>> BEGIN

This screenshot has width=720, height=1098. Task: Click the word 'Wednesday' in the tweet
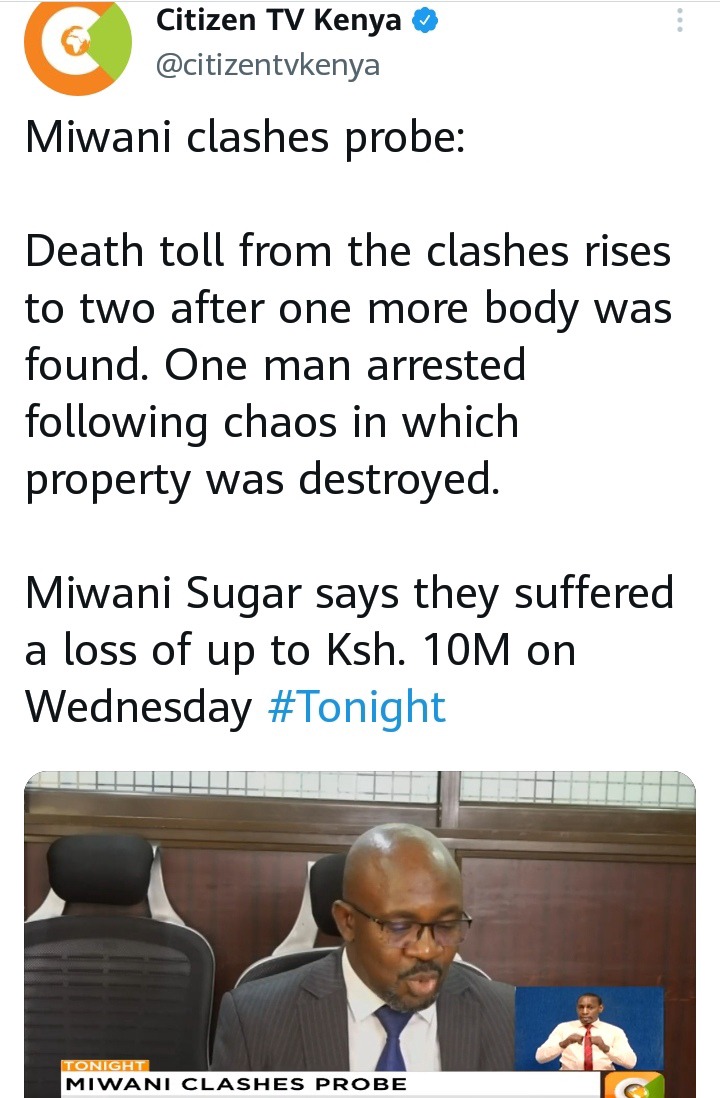pos(139,707)
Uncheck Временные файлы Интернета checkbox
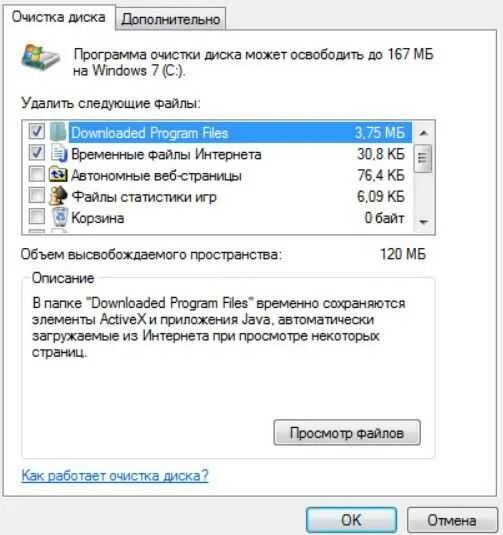 (x=37, y=153)
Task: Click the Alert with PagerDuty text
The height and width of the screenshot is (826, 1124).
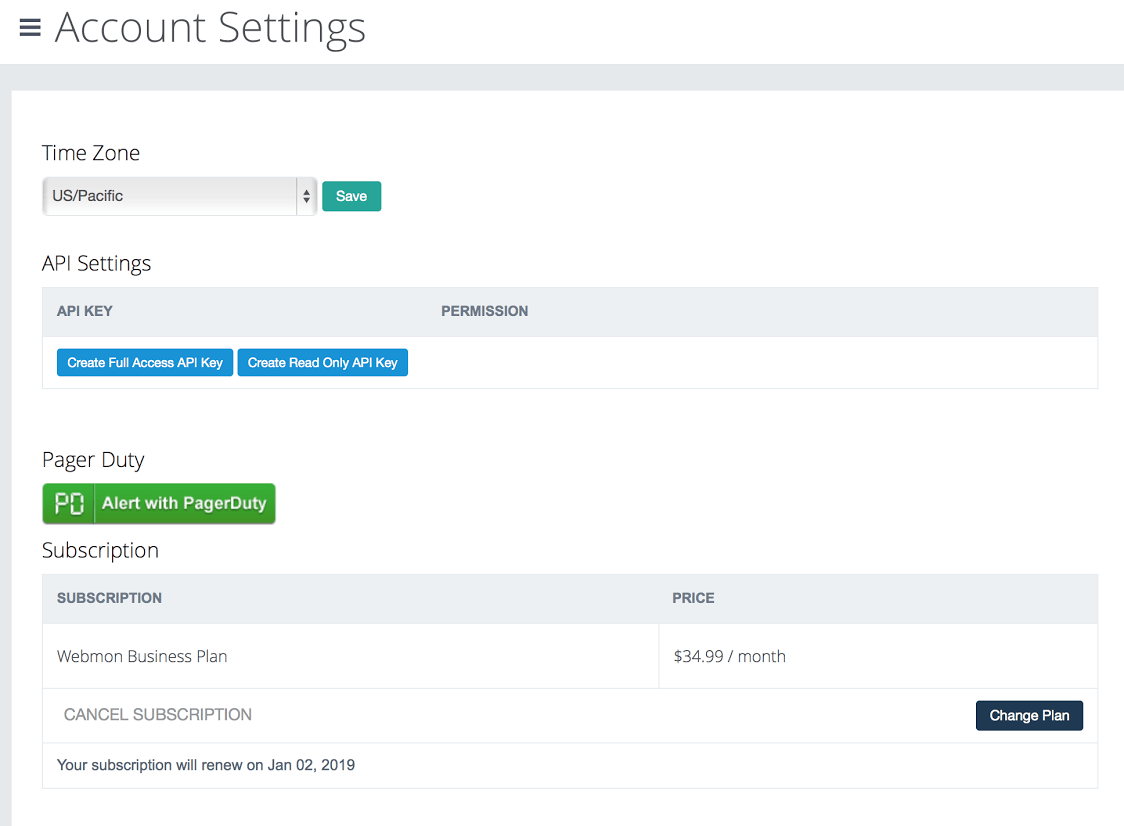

>> END

REQUIRED TASK
Reproduce all of these entries, including the text of each, but shift every coordinate in the answers by -136. Leave out the pictures.

OUTPUT OF THE TASK
This screenshot has width=720, height=1098. Task: Click the word 'Wednesday' in the tweet
pos(3,571)
Uncheck Временные файлы Интернета checkbox
 (x=-99, y=17)
Task: Click the Alert with PagerDuty text
The height and width of the screenshot is (826, 1124).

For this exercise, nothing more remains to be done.